Letter: Mao remains the model of the Chinese economy


Jamil Anderlini (“Ma personifies conflict in Chinese ideology”, Opinion, 2 March) seems perplexed by “the sharp and growing contradiction at the heart of the Chinese state”.

Clarity can come if he follows the advice of revolutionary students who, in the 1960s and 1970s, from Berlin to Baltimore, were shouting: “Study Mao!” “

In 1937, Mao wrote in his essay On the contradiction that “under given conditions, opposites have an identity, and therefore can coexist in the same entity”. Today, Chinese Communists continue to follow this principle of Marxist dialectic.

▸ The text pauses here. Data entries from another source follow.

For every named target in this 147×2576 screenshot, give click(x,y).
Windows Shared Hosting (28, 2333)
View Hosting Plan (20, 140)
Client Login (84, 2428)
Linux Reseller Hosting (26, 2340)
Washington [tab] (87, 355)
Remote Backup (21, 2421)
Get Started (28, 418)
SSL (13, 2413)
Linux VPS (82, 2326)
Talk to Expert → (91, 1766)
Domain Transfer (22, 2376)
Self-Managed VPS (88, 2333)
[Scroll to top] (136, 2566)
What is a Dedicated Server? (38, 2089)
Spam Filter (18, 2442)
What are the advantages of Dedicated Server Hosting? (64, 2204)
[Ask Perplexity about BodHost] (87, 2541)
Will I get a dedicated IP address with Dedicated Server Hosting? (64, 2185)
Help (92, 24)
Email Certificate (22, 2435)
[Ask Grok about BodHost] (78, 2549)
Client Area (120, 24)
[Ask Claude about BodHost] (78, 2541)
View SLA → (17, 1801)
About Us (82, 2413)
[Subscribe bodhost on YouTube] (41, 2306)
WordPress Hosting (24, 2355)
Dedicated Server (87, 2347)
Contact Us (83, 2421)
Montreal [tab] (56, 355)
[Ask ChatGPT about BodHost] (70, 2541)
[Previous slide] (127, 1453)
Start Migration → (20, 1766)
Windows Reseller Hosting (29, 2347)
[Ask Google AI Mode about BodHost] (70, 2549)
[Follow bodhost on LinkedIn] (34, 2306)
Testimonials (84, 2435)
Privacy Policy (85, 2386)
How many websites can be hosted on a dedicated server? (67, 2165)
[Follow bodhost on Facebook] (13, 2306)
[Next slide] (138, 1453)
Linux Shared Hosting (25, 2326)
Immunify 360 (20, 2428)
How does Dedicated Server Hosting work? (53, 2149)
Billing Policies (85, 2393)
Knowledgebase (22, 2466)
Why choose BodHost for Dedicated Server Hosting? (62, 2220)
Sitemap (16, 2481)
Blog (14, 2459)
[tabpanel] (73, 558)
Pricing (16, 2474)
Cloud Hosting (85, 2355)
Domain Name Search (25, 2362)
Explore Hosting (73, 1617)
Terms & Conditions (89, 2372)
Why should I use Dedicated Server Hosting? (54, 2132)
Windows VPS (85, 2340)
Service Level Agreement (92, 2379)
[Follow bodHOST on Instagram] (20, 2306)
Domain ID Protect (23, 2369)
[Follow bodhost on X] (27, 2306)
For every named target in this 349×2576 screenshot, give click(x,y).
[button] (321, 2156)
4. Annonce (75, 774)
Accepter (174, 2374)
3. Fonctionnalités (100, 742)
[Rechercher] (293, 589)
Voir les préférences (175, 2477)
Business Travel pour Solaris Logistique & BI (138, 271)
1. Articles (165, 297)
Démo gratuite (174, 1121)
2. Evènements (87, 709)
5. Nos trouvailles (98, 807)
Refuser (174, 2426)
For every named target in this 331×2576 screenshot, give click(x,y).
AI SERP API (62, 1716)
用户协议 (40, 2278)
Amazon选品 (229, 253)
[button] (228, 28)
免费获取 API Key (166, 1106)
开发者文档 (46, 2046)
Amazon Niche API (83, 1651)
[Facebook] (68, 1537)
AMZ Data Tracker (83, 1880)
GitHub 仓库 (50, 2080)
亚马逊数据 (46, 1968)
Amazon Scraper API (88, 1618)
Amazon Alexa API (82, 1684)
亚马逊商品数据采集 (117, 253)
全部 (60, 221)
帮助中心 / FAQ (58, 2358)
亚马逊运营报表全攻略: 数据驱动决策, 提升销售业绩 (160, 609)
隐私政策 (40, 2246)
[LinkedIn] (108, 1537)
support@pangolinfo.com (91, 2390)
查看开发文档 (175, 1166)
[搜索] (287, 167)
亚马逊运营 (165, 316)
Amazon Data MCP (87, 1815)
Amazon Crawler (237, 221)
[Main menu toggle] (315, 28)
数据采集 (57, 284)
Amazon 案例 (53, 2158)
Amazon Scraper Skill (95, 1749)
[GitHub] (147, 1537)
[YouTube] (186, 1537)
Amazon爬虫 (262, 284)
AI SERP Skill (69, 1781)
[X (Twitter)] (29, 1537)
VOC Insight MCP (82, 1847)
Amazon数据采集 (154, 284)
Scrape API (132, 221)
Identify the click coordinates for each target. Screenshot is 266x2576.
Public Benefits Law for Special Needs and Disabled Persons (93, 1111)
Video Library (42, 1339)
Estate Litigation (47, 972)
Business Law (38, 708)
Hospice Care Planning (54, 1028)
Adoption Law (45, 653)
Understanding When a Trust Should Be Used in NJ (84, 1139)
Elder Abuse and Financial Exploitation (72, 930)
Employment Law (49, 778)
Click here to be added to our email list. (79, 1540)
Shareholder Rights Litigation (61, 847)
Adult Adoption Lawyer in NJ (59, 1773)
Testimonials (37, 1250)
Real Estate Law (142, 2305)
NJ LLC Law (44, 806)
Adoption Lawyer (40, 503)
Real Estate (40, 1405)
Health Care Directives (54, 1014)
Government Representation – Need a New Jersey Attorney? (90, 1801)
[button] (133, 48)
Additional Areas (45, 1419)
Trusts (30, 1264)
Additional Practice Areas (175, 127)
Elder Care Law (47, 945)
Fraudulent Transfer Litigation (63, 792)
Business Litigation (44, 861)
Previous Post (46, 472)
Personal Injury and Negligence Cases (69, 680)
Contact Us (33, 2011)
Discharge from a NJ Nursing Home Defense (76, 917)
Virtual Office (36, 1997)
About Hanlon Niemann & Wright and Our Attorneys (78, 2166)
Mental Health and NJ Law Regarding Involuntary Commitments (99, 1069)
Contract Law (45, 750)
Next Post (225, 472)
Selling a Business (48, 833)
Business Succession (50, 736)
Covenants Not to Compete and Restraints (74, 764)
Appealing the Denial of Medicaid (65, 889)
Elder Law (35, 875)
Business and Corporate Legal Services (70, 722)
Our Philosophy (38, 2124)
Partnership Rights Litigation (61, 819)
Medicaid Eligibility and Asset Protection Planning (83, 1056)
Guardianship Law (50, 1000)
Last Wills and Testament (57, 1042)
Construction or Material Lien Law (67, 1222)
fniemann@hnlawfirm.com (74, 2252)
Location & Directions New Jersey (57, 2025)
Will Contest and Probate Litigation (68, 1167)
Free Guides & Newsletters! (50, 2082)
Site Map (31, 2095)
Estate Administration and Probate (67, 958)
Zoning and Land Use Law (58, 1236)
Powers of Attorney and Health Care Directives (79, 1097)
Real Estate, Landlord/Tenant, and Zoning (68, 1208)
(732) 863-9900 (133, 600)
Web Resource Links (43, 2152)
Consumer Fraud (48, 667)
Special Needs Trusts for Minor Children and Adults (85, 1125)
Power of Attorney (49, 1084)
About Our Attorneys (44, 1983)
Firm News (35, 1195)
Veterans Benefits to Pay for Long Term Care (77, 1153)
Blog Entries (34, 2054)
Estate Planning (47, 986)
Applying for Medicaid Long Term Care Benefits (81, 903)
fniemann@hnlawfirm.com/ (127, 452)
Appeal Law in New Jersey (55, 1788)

In 1949, Mao’s victorious Communists did not “just nationalize private enterprise.” Indeed, they did not declare a socialist state but a popular democracy.

They inherited a semi-colonial country dominated by feudal-paternal relations with barely 3 million industrial workers out of a population of 600 million. This dictated Mao’s economic policy.

In On the popular democratic regime, Mao invited the “national bourgeoisie” – those he considered patriots among the capitalists willing to work with the communists – to participate in the construction of a country which would gradually develop from an agricultural country to an industrial country and from what he called “a new democracy” to a socialist democracy. Now, perhaps because the minds of many Westerners are clouded by the phases of China’s development of “let a hundred flowers bloom”, “the Great Leap Forward” and “the Cultural Revolution”, they cannot see that the President Xi Jinping’s policy is a modern version of the communist plans of 1949, and therefore needs to be analyzed as such.

And, I wouldn’t be too worried about Goldman Sachs and BlackRock. If there are giant profits to be made in China, they will find a way.